Texto mostrado =
※ ※ ※
La Procuraduría General de la República constituye el instrumento civil por medio del cual el gobierno de la república persigue los delitos del fuero federal, donde destaca, por su gran impacto social, el crimen organizado en sus diversas vertientes, narcotráfico, extorsión, secuestro, trata de blancas y tráfico de indocumentados.
Esta dependencia del gobierno federal desempeña las funciones de ministerio público, a través de la cual investiga y persigue los delitos, para presentar a los presuntos responsables ante los jueces, quienes dilucidan las pruebas y determinan la sujeción a proceso.
Se trata sin duda de un órgano de gran importancia en el sistema punitivo del Estado, que no puede estar sujeto a los vaivenes políticos coyunturales, y que reclama una definición de autonomía constitucional, para blindarlo del capricho presidencial, no solo en la determinación estructural de puestos de primer nivel, sino en su operación misma, al convertirse en brazo político que persigue signos partidistas distintos en un contrasentido de un sistema democrático, como ocurrió en Michoacán o en Baja California, y recientemente –en un drama que está por resolverse- en el Distrito Federal con el caso Greg.
※ ※ ※
Extracto de datos =
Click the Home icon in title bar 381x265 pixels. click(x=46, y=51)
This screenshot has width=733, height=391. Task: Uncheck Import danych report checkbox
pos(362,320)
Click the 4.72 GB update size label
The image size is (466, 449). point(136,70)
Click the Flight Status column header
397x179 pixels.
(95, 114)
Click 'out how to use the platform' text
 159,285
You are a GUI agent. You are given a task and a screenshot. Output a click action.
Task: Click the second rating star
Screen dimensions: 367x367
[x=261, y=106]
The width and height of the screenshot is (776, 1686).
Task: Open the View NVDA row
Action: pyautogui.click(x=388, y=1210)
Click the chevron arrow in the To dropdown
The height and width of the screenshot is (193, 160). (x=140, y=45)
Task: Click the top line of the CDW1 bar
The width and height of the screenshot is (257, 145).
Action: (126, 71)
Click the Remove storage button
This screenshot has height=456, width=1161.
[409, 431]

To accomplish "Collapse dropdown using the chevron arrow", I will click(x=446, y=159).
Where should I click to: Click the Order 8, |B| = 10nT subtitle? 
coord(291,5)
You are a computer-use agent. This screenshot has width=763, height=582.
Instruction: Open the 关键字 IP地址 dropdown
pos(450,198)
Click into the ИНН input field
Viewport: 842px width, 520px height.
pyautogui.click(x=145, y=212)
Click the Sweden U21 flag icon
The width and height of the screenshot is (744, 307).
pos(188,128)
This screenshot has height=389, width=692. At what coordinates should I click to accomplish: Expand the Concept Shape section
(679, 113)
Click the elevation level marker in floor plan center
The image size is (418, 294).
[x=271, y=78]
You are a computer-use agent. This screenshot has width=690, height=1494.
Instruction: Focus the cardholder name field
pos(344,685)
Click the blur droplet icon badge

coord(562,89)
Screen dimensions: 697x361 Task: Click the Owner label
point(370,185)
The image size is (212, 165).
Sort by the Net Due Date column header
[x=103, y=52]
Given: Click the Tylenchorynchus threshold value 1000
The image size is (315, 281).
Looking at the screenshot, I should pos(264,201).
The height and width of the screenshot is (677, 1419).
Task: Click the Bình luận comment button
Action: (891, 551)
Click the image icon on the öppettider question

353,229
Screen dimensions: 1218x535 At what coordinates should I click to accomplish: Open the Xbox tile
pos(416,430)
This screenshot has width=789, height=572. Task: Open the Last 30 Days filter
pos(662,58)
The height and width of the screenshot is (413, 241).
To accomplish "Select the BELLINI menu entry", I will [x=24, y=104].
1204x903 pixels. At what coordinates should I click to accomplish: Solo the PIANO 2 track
※ ※ ※
Qué hacer = Cita, sin alterar nada, el pasaje del texto sobre la Procuraduría General de la República que comienza con "Se trata sin" y sigue hasta "el caso Greg.".

Respuesta escrita =
Se trata sin duda de un órgano de gran importancia en el sistema punitivo del Estado, que no puede estar sujeto a los vaivenes políticos coyunturales, y que reclama una definición de autonomía constitucional, para blindarlo del capricho presidencial, no solo en la determinación estructural de puestos de primer nivel, sino en su operación misma, al convertirse en brazo político que persigue signos partidistas distintos en un contrasentido de un sistema democrático, como ocurrió en Michoacán o en Baja California, y recientemente –en un drama que está por resolverse- en el Distrito Federal con el caso Greg.